The first theory of language that was proposed by Wittgenstein has become known as "formal language theory". While working as a school teacher he developed the theory that will later be called "ordinary language theory." It was perhaps through teaching children that Wittgenstein came to the realization that the way he had described language working was far too limiting. He became convinced that language did not derive its meaning from the combination of representations and logic, as he had previously stated, but that it got its meaning from the associations of usage in everyday speech. What this means, at its most basic, is language does not having meaning apart from the context in which it is used.

Wittgenstein contended that language was expressed in everyday usage through a "language game." A statement such as "I am cooking breakfast" is a language game and we derive meaning through the associations of the words to each other in the context that they are used. This is how words that are similar to each other in meaning can have subtle differences, how the same word can have two different meanings in different contexts, etc. Wittgenstein used the example of the word "Game" itself. If his previous theory of language was correct then there should be a list of criteria for what makes a game a game but in reality there is no such criteria. Even so the word game is still a valid word for use in everyday language and when used, people have an understanding of what is meant.

Wittgenstein also uses the example of how everyday language is defined by its context by teaching a child to speak. When you refer to a ball by the word ball, a child might just as well the word ball means the color of the ball or the shape of the ball. Only by repeated repetitions, the word ball used to refer to other balls with different colors sizes and other objects that are similar but not balls, does the child understand the meaning of the word ball. This mans that the word ball is defined by its context not that it is not a representation of an ideal form like Platonist would claim. There is no criteria that defines chair as a chair but we define a chair by its context, meaning we define it as something that is sat on.

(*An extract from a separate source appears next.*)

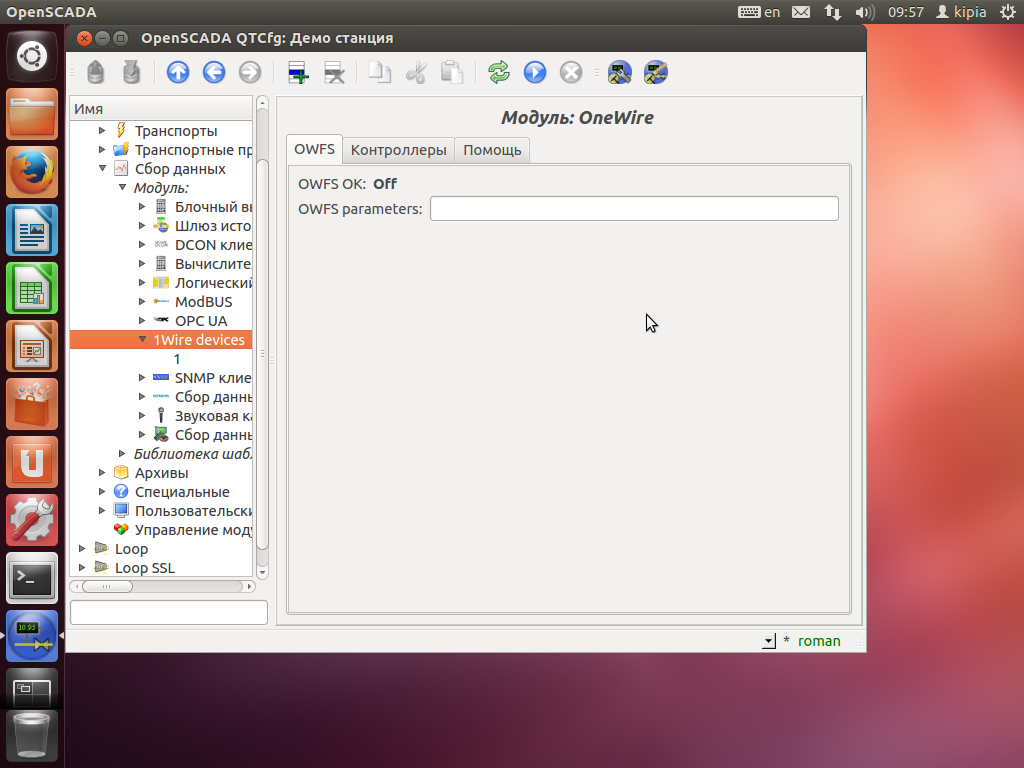Open the Terminal from the Ubuntu launcher
The height and width of the screenshot is (768, 1024).
32,578
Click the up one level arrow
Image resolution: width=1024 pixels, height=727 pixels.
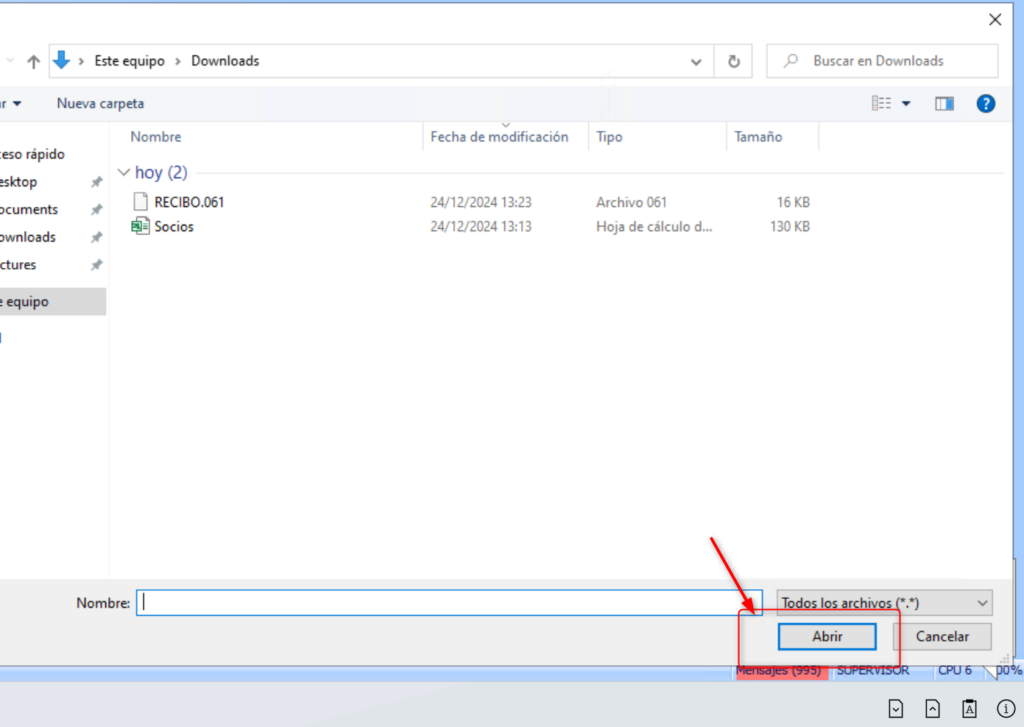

Wittgenstein also addresses another famous philosophical question, "How can I be sure that I mean the same thing as other people when I express concepts like "Red" or "Pain." What this means is that philosophers have asked that if what I see as red is purple to somebody else, how would I ever know. Wittgenstein answers this by saying that there is no private language. What we experience is related to other experiences. A person in pain acts a certain way and because they act a certain way in relation to the sensation, what we mean by the word pain is defined in that context. These sensations are not independent of each other but related to the context in which they are felt and expressed linguistically. If we were not experiencing the same thing then we would not be able to communicate effectively and if we were somehow not experiencing the same thing but were still communicating effectively then it would still be contextually the same.

The grand statement that Wittgenstein is making about philosophy is that all philosophical problems are actually linguistical problems. He claims that the real mistake of philosophy is in taking words and statements out of the context in which they are stated and looking for meaning that is independent of that context. Wittgenstein invites philosophers to start looking at differences in philosophical opinion as having their roots in misuse of language.